## Passage given
Another point of interest is that as ink is consumed from bottle 100, the concentration tends to increase due to its having been in contact with the air from nozzle 125 to gutter 53 and with the air in J-tube 115 and in reservoir 133, for example. As concentration increases, viscosity tends to increase and pump 116 is no longer able to maintain the customary pressures required to allow the ink to break up into drops for printing or return to gutter 53. A suitable servo system, such as that described in the Fillmore, et al patent, may be provided to increase pump pressure as these conditions occur in order to maintain pump drive at a suitable level during operation.

Disposing of the ink bottle when the level of ink reaches about 2 oz. avoids difficulties due to the ink becoming overly concentrated.

As a modificatiion, it may be desirable to incorporate additional filtration structures in bottle 100 itself. In this case, throwing bottle 100 away disposes of the contaminants caught by the bottle filter, as well.

The foregoing arrangements establish a highly efficient system for supplying ink to an ink jet printer apparatus.

While the invention has been particularly shown and described with reference to a preferred embodiment, it will be understood by those skilled in the art that various changes in form and detail may be made without departing from the spirit and scope of the invention.

Claims

What is claimed is:

1. Ink recirculating apparatus, comprising:

ink supply means, said ink supply means providing a predetermined quantity of ink for said apparatus;

a utilization device, said utilization device having an input side and an output side and intervening portions thereof open to atmospheric pressure;

an ink supply line interconnected between said ink supply means and the input side of said utilization device;

an ink return line interconnected between the output side of said utilization device and said ink supply means;

pump means interposed in said ink supply line for establishing a predetermined supply pressure to said utilization device and to concurrently establish a predetermined range of vacuum in said ink supply means; and

fluid servo means interposed in said ink return line to enable return of ink to said ink supply means while maintaining said predetermined range of vacuum in said ink supply means.

2. The apparatus of claim 1, further comprising:

a receptacle incorporated in said ink supply means; and

an ink supply bottle arranged for insertion in and removal from said receptacle.

## The records
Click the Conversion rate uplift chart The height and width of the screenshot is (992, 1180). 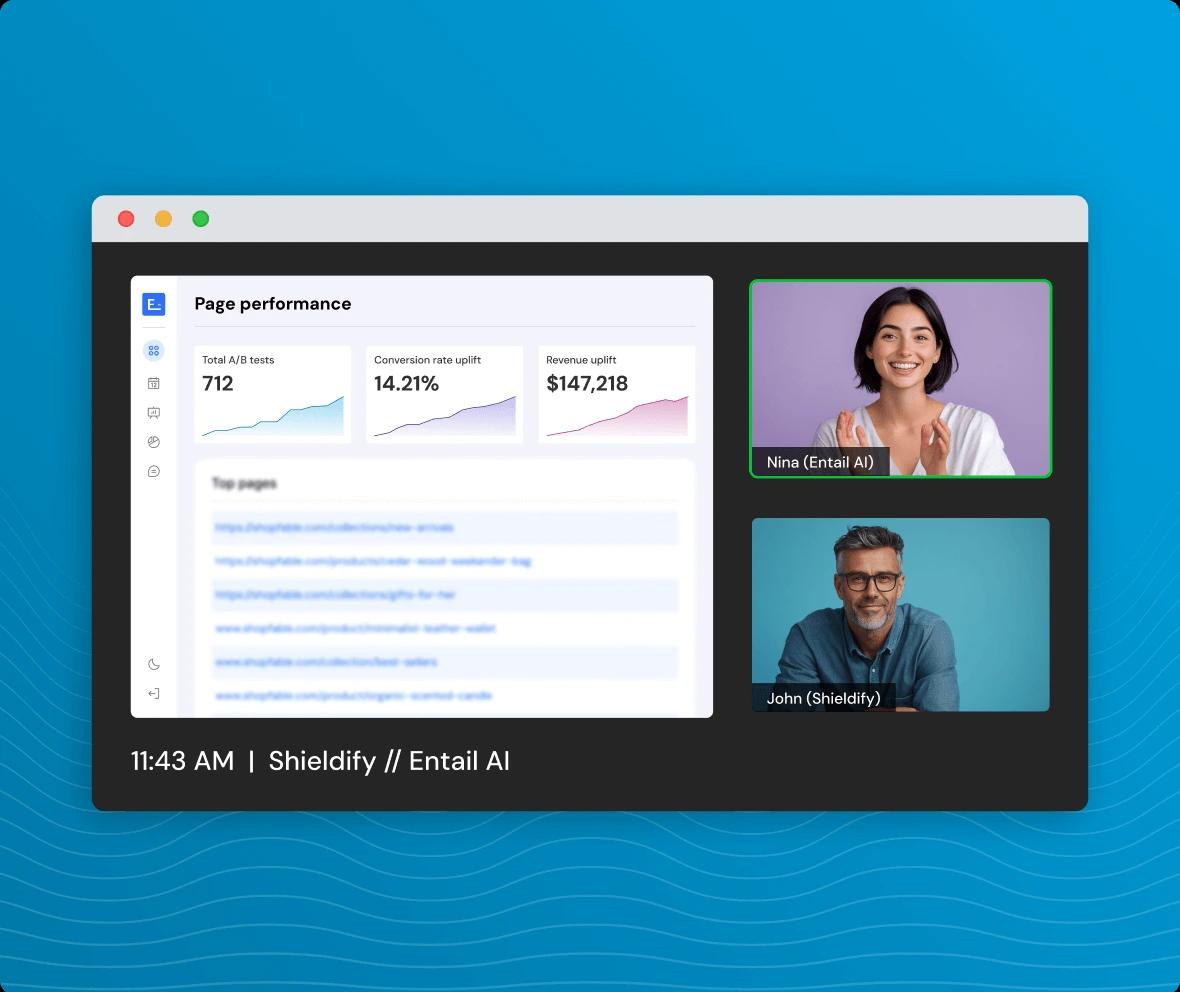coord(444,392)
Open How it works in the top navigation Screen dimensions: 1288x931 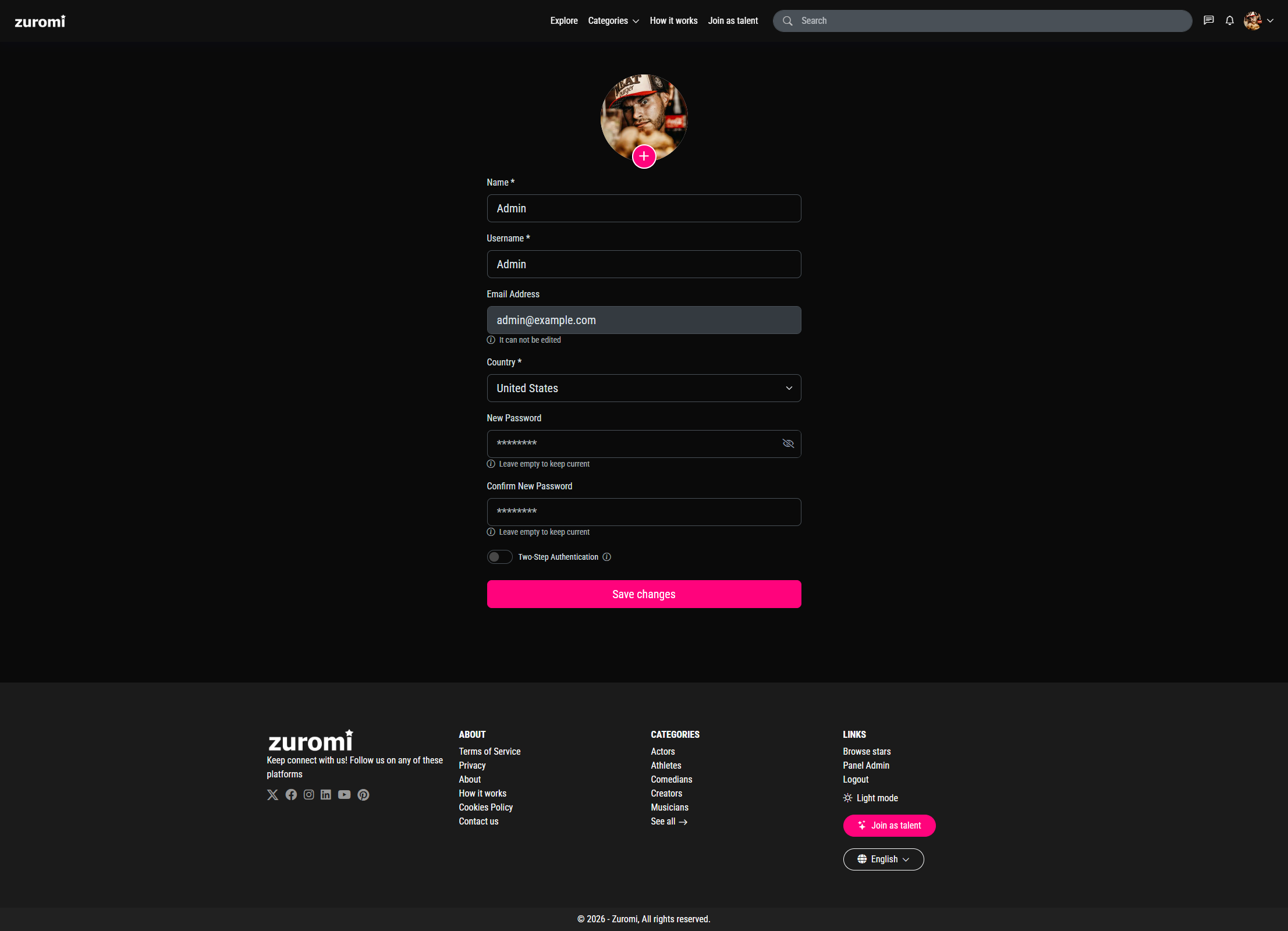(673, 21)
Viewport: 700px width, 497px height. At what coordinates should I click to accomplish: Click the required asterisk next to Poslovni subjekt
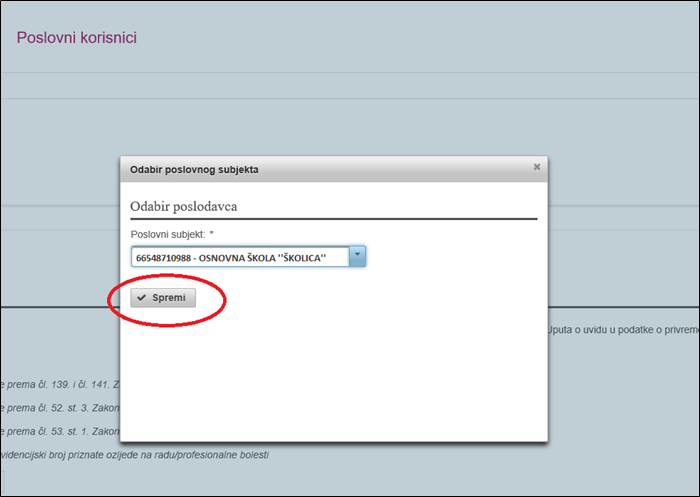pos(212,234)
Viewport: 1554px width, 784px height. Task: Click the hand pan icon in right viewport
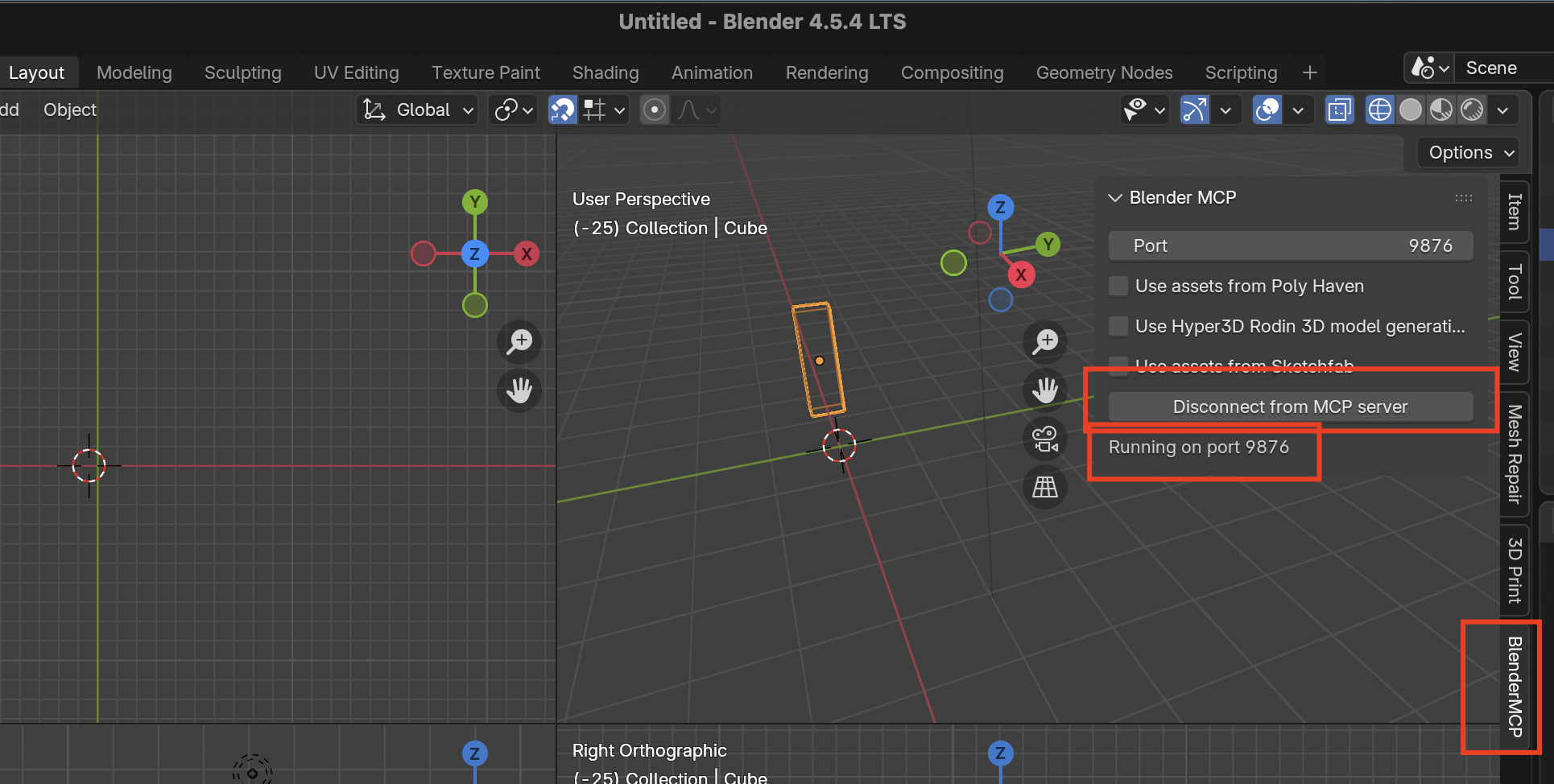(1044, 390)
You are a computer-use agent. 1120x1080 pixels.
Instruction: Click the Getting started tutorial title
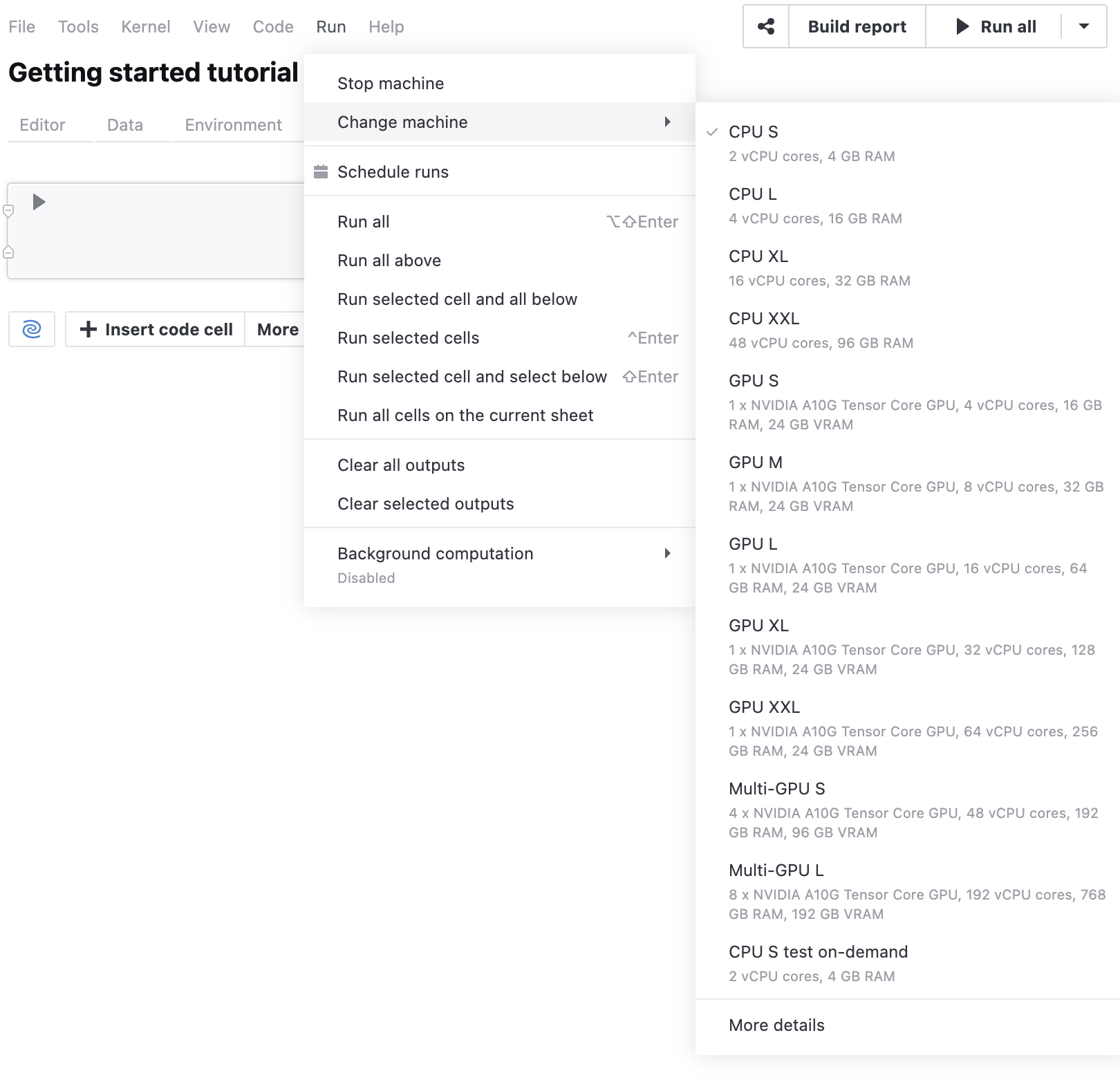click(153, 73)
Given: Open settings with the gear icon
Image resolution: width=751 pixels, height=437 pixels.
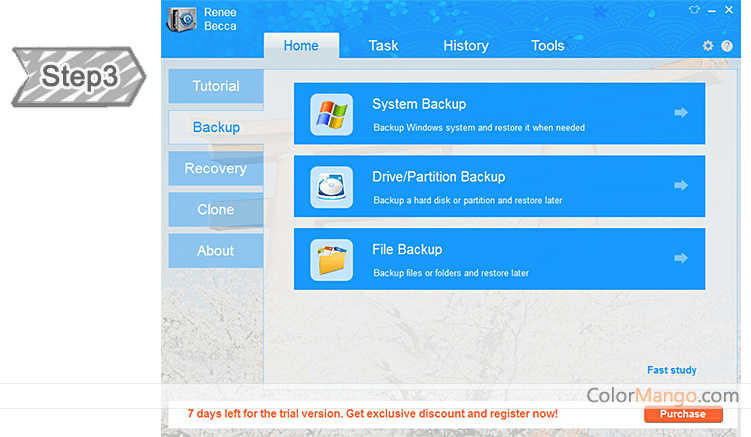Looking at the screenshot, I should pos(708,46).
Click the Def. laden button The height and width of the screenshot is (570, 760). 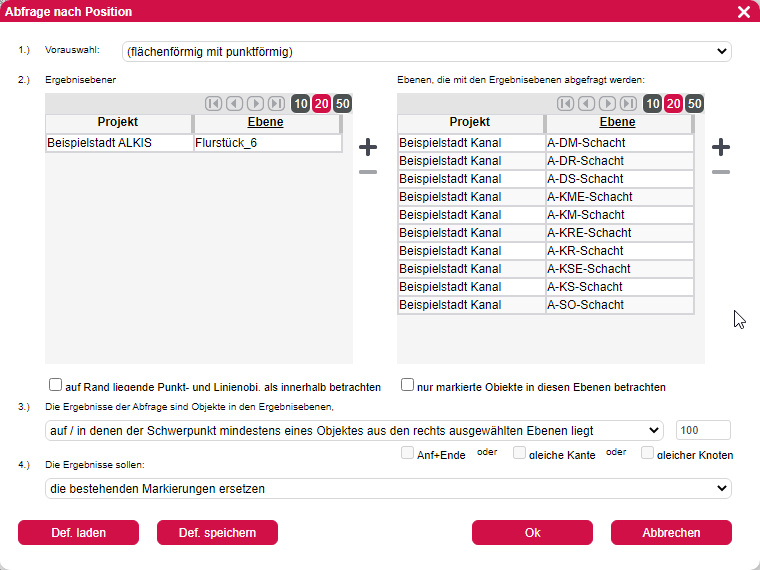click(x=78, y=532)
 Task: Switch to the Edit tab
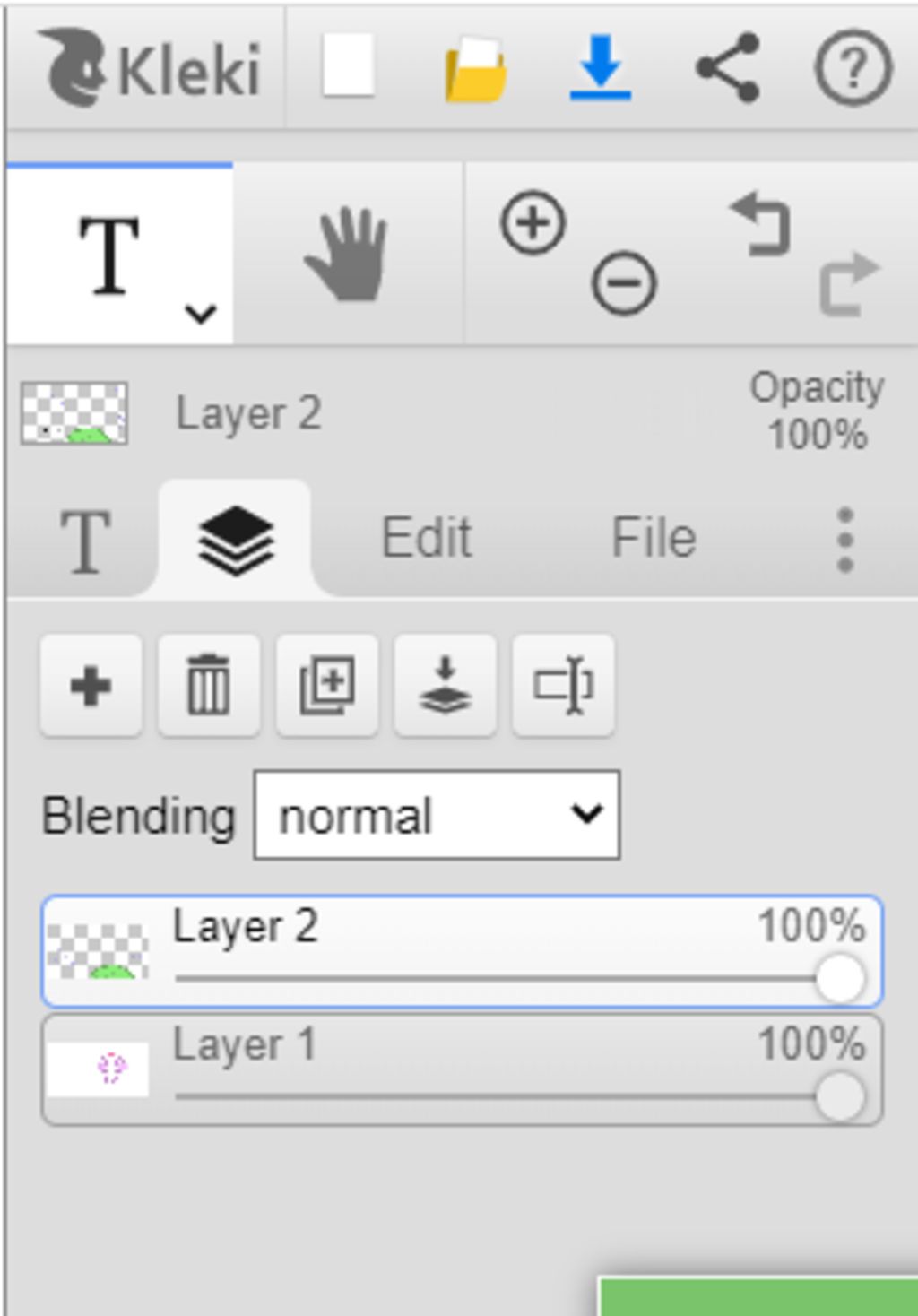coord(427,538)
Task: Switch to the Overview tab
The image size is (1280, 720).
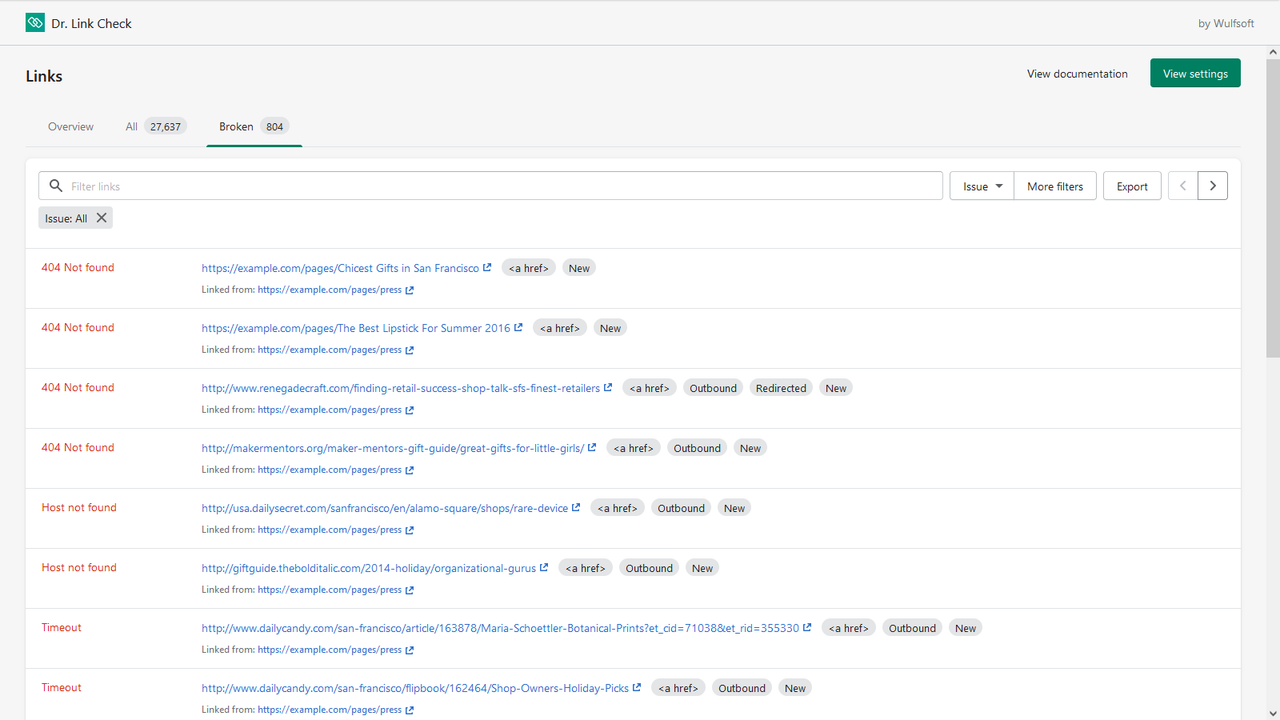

## What to do
A. From the patent text on ink recirculation, extract the stretch from "Disposing of the" through "jet printer apparatus.".
B. Copy the rows from the line containing "Task: Switch to the Edit tab" through the end of the rows, leaving out the pictures.

## Exercise results
A.
Disposing of the ink bottle when the level of ink reaches about 2 oz. avoids difficulties due to the ink becoming overly concentrated.

As a modificatiion, it may be desirable to incorporate additional filtration structures in bottle 100 itself. In this case, throwing bottle 100 away disposes of the contaminants caught by the bottle filter, as well.

The foregoing arrangements establish a highly efficient system for supplying ink to an ink jet printer apparatus.

B.
 Task: Switch to the Edit tab
coord(427,538)
Task: Switch to the Overview tab
The image size is (1280, 720).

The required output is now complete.